Viele Berufsgruppen sind an der unterschiedlichen Arbeitsbekleidung zu erkennen, die meist einen traditionellen Ursprung haben. In Berufen die mit Lebensmitteln oder dem Gesundheitswesen besteht die Arbeitsbekleidung meist aus weißen oder sehr hellen Stoffen. Weiß ist schon immer ein Zeichen für Sauberkeit und Hygiene gewesen. Die Arbeitsbekleidung dieser Berufsgruppen ist meist aus Stoffen hergestellt, die sich in der Waschmaschine bei 95° C waschen lassen, was gerade in der Medizin oder im Lebensmittelbereich nicht unerheblich ist.  Neben Sauberkeit und Hygiene spielt bei der Arbeitsbekleidung aber vor allem die Sicherheit eine wichtige Rolle.

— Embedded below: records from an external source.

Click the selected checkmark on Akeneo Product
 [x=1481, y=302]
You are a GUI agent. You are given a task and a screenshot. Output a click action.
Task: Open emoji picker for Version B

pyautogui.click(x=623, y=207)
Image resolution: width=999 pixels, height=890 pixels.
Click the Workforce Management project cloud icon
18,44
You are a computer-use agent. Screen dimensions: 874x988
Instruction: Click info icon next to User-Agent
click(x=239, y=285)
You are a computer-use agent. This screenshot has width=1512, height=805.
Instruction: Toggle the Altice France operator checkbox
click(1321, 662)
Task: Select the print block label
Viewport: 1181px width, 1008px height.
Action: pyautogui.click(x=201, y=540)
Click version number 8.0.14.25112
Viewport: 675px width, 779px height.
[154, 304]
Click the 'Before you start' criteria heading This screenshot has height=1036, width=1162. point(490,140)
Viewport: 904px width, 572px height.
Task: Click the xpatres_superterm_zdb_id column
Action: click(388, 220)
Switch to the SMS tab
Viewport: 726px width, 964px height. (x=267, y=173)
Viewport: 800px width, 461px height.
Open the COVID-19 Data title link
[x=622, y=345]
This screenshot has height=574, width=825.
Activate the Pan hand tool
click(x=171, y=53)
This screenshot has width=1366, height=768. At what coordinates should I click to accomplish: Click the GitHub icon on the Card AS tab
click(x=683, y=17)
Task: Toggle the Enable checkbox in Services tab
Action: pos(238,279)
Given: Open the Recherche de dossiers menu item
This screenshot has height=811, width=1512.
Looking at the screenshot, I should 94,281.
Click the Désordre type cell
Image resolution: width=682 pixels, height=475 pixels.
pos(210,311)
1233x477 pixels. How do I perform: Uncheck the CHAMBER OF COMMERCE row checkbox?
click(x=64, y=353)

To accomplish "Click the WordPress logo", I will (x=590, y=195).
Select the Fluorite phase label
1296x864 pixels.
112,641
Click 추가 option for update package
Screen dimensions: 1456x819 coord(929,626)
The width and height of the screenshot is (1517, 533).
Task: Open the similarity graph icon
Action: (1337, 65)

Zu einer sicheren Ausstattung gehören neben Jacken und Hosen auch Sicherheitsschuhe und Handschuhe. Selbst ein Helm wird von den Berufsgenossenschaften für verschiedene Arbeiten vorgeschrieben. Die Genossenschaften können bei einem Arbeitsunfall, bei dem keine oder unzureichende Arbeitsbekleidung getragen wird, die Zahlung verweigern. Besteht eine Verpflichtung auf angemessene Arbeitsbekleidung, kann der Arbeitgeber bei Nichteinhaltung seinem Angestellten den Arbeitsantritt verweigern. Selbst arbeitsrechtliche Konsequenzen können ausgesprochen werden.  In einigen Berufen werden die Arbeitnehmer vom Unternehmen mit Arbeitsbekleidung ausgestattet. Dies ist oft in der Gastronomie oder Hotellerie aber auch im Handel der Fall. Die Arbeitgeber wünschen bei ihrem Personal ein einheitliches Erscheinungsbild. Die Arbeitsbekleidung muss beim Verlassen des Unternehmens meist wieder zurückgegeben werden. Wird vom Arbeitgeber keine Kleidung gestellt und muss vom Arbeitnehmer selbst bezahlt werden, können die Kosten für die Arbeitsbekleidung in der jährlichen Steuerrückerstattung geltend gemacht werden.